Increased Iranian role will prolong Yemen’s civil war and make the conflict more sectarian, worsening Yemen’s humanitarian crisis and allowing Al Qaida in the Arabian Peninsula (AQAP) to expand its support base within Yemen, they say.
“The deployment of inter-operable proxy forces is part of Iran’s evolution of a form of hybrid warfare that will allow it to project significant force far from its borders and fundamentally alter the balance of power in the region. Iran may increase its engagement in Yemen if US support for the Saudi-led coalition threatens the Al Houthi-Saleh faction’s survival,” they say.
The Critical Threats Project run by the public policy think tank the American Enterprise Institute has published the analysis on their website, providing information on Iranian military assistance to Yemeni rebels.

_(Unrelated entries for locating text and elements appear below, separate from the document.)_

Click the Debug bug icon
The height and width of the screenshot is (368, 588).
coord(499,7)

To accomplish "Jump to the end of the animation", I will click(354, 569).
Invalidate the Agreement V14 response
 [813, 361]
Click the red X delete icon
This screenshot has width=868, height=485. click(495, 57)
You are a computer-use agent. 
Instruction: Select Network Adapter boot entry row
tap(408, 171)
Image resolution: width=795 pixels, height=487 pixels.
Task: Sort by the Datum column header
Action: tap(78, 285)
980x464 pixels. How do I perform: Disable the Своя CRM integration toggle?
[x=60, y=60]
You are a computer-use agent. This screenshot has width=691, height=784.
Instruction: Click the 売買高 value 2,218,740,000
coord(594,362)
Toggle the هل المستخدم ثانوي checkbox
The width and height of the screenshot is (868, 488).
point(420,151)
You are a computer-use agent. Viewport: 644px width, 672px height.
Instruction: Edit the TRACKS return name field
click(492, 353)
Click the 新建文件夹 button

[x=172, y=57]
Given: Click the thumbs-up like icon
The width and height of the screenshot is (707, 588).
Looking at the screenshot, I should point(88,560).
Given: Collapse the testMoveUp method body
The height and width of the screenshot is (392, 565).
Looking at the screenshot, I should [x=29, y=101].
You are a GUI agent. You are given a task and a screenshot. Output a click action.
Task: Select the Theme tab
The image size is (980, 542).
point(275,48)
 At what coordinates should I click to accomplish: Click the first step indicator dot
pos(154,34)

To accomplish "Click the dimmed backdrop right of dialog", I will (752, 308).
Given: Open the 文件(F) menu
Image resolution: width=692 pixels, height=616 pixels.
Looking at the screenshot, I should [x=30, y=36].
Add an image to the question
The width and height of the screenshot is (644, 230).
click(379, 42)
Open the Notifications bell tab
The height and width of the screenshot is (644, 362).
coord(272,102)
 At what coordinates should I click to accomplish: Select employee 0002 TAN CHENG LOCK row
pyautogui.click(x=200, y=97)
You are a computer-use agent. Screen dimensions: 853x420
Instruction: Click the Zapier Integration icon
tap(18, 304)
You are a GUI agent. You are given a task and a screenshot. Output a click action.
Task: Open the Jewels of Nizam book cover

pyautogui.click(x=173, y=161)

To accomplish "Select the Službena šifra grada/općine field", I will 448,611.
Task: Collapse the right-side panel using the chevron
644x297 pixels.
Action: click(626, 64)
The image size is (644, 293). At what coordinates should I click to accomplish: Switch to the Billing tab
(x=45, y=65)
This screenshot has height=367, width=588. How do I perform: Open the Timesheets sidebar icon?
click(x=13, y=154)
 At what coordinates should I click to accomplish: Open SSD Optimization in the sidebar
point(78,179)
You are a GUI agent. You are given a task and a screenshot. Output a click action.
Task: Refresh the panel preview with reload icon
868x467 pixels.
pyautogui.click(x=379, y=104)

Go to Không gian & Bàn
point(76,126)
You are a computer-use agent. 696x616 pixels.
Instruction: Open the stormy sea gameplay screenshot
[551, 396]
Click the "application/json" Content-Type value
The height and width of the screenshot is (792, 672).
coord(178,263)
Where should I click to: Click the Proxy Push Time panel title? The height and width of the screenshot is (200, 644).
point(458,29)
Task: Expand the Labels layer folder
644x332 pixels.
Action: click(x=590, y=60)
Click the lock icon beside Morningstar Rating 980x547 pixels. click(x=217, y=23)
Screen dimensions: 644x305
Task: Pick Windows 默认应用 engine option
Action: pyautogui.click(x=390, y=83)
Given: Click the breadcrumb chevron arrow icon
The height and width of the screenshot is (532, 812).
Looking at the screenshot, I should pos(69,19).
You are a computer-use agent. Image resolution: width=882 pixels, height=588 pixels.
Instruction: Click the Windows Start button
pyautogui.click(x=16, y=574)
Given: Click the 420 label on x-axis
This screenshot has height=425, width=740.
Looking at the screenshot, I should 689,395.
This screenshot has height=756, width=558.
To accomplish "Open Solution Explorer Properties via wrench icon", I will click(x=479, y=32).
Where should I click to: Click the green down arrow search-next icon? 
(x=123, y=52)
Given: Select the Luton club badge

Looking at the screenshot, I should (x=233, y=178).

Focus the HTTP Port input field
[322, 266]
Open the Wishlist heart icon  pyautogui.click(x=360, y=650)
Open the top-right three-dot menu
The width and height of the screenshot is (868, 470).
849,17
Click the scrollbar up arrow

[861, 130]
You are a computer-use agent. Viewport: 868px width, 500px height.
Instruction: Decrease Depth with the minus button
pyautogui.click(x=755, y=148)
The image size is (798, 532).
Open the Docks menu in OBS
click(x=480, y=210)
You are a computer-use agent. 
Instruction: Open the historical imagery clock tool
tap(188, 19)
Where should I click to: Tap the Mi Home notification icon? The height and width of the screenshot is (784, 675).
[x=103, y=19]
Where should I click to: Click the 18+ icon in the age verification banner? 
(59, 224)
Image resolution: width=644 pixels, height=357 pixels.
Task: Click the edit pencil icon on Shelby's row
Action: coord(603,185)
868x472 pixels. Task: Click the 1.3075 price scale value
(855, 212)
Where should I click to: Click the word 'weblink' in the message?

“Iran may attempt to incorporate the Al Houthis into its Axis of Resistance coalition, which Iran uses to contain the US and its regional allies,” the report stresses, warning that further escalation in the Yemeni civil war will threaten freedom of navigation in the Red Sea, risking both global commercial markets and the US Navy’s freedom of movement in the region.
The analysis claims that Iran had attempted to smuggle over 2,000 small arms into Yemen in 2015 and 2016, in addition to a large stockpile of other weapons.
“Iran likely facilitated the development of an Al Houthi-Saleh naval mining program. Mines struck a government coast guard ship near Mokha port, Taiz governorate on March 11 and a fishing vessel near Midi district, northwestern Hajjah governorate on March 8. Iran provides sophisticated weaponry that allows the Al Houthi-Saleh faction to hold terrain, counter Saudi-led coalition capabilities, and threaten US freedom of movement in the Red Sea,” it warns.
The Al Houthi-Saleh militias possess a large number of Iran-supplied sophisticated weapons and technological devices, such as unmanned aerial vehicles, the technology for unmanned remote-controlled boat attacks as happened to a Saudi vessel in the Red Sea on January 3, anti-ship cruise missiles used to fire at the USS Mason in October 2016, and anti-tank guided weapons that were not part of Yemen’s pre-civil war stockpiles, the analysis asserts.
It reveals that Al Houthi-Saleh ballistic missile launches increased in 2017 and argues that Hezbollah or IRGC-QF likely provided technical expertise to modify pre-existing Scud missile stockpiles for longer range capabilities.